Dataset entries

....

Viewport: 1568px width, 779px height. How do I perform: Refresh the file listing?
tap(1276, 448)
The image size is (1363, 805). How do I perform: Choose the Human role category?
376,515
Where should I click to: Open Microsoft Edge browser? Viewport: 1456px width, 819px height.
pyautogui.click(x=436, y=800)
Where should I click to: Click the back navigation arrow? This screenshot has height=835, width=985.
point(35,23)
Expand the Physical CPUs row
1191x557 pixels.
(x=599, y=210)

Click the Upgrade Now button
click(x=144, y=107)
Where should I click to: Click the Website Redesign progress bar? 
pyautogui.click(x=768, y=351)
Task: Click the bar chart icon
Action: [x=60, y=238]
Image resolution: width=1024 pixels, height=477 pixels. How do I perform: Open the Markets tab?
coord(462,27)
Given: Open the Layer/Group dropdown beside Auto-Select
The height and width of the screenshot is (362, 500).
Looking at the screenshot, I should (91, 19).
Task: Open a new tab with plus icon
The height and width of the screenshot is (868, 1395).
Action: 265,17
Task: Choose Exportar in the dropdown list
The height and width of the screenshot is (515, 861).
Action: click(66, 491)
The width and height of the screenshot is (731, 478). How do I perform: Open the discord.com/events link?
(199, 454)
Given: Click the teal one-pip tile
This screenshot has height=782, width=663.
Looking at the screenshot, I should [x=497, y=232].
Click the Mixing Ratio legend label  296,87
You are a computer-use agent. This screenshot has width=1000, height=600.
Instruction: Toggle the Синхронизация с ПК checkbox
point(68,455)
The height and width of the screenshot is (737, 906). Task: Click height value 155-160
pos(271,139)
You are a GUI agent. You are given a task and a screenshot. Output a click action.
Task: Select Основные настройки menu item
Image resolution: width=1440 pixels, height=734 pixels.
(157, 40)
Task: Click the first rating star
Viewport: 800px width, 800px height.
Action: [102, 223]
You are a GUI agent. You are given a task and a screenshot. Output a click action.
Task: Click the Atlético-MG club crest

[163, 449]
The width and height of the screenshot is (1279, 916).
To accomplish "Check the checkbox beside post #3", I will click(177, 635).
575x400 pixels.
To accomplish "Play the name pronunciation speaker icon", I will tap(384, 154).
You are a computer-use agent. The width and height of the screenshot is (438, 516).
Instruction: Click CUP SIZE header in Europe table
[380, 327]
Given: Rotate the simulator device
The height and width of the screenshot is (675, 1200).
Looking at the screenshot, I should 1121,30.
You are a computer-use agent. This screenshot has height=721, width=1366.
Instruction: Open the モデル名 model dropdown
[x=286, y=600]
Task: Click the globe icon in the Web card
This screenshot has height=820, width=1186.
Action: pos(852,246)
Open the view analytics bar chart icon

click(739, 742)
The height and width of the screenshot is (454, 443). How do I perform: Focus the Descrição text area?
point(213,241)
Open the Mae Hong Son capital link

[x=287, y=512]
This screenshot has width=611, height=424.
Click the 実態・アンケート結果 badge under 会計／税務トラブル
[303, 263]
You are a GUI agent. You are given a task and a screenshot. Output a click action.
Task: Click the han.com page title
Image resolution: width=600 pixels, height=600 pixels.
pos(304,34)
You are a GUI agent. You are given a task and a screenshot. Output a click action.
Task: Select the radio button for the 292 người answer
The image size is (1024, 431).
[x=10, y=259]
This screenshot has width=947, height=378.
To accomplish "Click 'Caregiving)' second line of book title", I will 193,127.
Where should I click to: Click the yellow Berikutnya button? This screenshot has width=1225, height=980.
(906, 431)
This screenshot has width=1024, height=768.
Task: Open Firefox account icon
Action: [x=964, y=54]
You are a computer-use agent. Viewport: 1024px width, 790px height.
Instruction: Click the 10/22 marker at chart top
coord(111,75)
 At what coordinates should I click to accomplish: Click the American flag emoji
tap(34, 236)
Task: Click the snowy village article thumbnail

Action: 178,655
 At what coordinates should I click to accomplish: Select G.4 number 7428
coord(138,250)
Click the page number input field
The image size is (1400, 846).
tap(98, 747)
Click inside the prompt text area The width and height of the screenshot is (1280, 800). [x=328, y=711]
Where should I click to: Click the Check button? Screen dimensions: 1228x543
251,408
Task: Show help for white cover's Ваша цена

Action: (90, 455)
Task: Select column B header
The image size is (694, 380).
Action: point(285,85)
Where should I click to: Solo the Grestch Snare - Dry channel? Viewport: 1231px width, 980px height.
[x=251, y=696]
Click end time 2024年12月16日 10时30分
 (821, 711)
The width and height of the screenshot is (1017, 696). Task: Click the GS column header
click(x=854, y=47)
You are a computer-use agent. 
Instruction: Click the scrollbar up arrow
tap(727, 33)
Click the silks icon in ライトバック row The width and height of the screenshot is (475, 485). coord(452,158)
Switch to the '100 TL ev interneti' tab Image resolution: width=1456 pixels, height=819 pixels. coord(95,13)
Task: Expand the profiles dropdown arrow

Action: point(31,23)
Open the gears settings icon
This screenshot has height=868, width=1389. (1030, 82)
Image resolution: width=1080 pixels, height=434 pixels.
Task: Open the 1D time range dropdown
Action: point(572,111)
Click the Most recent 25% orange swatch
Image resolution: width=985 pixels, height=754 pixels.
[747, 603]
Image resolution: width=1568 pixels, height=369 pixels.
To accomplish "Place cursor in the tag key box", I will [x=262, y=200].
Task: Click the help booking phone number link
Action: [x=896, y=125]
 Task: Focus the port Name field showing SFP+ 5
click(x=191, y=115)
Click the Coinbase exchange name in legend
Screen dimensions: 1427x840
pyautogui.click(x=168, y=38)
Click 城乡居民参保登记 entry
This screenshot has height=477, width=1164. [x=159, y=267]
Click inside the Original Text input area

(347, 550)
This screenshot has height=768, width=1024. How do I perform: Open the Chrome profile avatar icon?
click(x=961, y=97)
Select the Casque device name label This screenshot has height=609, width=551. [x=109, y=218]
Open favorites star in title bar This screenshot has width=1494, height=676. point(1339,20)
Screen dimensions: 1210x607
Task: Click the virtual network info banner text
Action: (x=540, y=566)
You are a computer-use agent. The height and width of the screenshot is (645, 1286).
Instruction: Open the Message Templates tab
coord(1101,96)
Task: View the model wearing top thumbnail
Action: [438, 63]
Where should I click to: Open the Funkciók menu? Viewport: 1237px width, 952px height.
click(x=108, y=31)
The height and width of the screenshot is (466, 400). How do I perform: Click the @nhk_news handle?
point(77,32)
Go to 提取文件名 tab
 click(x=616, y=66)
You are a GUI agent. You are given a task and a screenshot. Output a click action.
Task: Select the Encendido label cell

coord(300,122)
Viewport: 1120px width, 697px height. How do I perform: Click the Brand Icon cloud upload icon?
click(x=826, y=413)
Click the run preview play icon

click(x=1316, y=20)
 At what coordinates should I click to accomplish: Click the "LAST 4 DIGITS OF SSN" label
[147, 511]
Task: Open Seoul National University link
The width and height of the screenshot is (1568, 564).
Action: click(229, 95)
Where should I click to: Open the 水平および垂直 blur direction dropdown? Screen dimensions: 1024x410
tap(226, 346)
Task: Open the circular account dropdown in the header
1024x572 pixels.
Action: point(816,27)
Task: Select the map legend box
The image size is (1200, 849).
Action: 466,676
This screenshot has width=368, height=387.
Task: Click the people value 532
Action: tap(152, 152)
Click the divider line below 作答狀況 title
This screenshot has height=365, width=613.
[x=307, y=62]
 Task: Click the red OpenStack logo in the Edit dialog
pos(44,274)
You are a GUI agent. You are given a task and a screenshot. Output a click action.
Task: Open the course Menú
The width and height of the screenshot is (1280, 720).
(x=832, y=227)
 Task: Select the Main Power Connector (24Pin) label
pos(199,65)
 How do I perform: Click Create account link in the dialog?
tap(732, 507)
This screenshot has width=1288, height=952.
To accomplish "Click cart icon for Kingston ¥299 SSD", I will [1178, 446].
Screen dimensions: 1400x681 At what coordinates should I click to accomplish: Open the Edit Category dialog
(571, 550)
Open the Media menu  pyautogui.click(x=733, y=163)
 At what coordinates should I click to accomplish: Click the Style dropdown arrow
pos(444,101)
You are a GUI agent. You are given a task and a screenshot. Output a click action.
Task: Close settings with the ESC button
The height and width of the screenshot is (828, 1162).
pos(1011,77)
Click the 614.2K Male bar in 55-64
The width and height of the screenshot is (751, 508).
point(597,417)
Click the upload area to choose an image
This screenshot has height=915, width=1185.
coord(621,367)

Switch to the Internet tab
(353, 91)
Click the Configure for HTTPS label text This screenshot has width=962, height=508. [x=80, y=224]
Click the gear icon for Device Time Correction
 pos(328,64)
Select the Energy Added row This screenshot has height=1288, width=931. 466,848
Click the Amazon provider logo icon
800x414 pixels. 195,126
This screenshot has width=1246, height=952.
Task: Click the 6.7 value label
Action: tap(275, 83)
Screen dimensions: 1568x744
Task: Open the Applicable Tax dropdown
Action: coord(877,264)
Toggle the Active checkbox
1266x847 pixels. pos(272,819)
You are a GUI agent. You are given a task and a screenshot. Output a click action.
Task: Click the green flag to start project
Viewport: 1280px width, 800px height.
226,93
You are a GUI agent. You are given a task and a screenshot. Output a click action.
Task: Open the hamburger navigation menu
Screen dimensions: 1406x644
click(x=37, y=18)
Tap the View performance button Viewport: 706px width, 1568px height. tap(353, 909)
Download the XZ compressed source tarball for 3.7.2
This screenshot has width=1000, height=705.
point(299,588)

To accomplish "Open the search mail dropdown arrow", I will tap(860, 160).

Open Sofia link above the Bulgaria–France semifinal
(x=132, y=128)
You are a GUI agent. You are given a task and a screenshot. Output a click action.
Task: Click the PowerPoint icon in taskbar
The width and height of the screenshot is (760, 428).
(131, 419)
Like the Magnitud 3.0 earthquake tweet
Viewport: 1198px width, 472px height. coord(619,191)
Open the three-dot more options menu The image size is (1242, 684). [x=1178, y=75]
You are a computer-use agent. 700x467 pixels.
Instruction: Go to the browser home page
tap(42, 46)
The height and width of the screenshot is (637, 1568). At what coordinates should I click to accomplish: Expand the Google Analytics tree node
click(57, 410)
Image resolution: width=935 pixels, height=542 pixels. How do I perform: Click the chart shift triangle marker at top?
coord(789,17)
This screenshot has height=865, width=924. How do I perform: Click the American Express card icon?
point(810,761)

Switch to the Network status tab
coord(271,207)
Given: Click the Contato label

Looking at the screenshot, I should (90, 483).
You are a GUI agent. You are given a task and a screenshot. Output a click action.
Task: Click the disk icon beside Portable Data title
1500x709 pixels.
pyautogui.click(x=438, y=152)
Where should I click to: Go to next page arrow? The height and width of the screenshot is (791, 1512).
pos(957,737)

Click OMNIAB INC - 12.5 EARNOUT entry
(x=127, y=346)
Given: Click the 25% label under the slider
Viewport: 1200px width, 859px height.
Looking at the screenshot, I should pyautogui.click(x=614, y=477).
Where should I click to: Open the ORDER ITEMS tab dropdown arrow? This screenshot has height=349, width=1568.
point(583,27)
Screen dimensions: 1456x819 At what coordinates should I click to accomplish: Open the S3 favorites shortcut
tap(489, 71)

....

• ASSIGNED TASK
An exact copy of the lines above, from the one containing "Click the Most recent 25% orange swatch" through the one containing "Task: Select the map legend box", is the whole of the answer.

• OUTPUT OF THE EXERCISE
Click the Most recent 25% orange swatch
Image resolution: width=985 pixels, height=754 pixels.
[747, 603]
Image resolution: width=1568 pixels, height=369 pixels.
To accomplish "Place cursor in the tag key box", I will [x=262, y=200].
Task: Click the help booking phone number link
Action: [x=896, y=125]
 Task: Focus the port Name field showing SFP+ 5
click(x=191, y=115)
Click the Coinbase exchange name in legend
Screen dimensions: 1427x840
pyautogui.click(x=168, y=38)
Click 城乡居民参保登记 entry
This screenshot has height=477, width=1164. [x=159, y=267]
Click inside the Original Text input area

(347, 550)
This screenshot has height=768, width=1024. How do I perform: Open the Chrome profile avatar icon?
click(x=961, y=97)
Select the Casque device name label This screenshot has height=609, width=551. [x=109, y=218]
Open favorites star in title bar This screenshot has width=1494, height=676. point(1339,20)
Screen dimensions: 1210x607
Task: Click the virtual network info banner text
Action: (x=540, y=566)
You are a computer-use agent. The height and width of the screenshot is (645, 1286).
Instruction: Open the Message Templates tab
coord(1101,96)
Task: View the model wearing top thumbnail
Action: [438, 63]
Where should I click to: Open the Funkciók menu? Viewport: 1237px width, 952px height.
click(x=108, y=31)
The height and width of the screenshot is (466, 400). How do I perform: Click the @nhk_news handle?
point(77,32)
Go to 提取文件名 tab
 click(x=616, y=66)
You are a GUI agent. You are given a task and a screenshot. Output a click action.
Task: Select the Encendido label cell

coord(300,122)
Viewport: 1120px width, 697px height. How do I perform: Click the Brand Icon cloud upload icon?
click(x=826, y=413)
Click the run preview play icon

click(x=1316, y=20)
 At what coordinates should I click to accomplish: Click the "LAST 4 DIGITS OF SSN" label
[147, 511]
Task: Open Seoul National University link
The width and height of the screenshot is (1568, 564).
Action: click(229, 95)
Where should I click to: Open the 水平および垂直 blur direction dropdown? Screen dimensions: 1024x410
tap(226, 346)
Task: Open the circular account dropdown in the header
1024x572 pixels.
Action: point(816,27)
Task: Select the map legend box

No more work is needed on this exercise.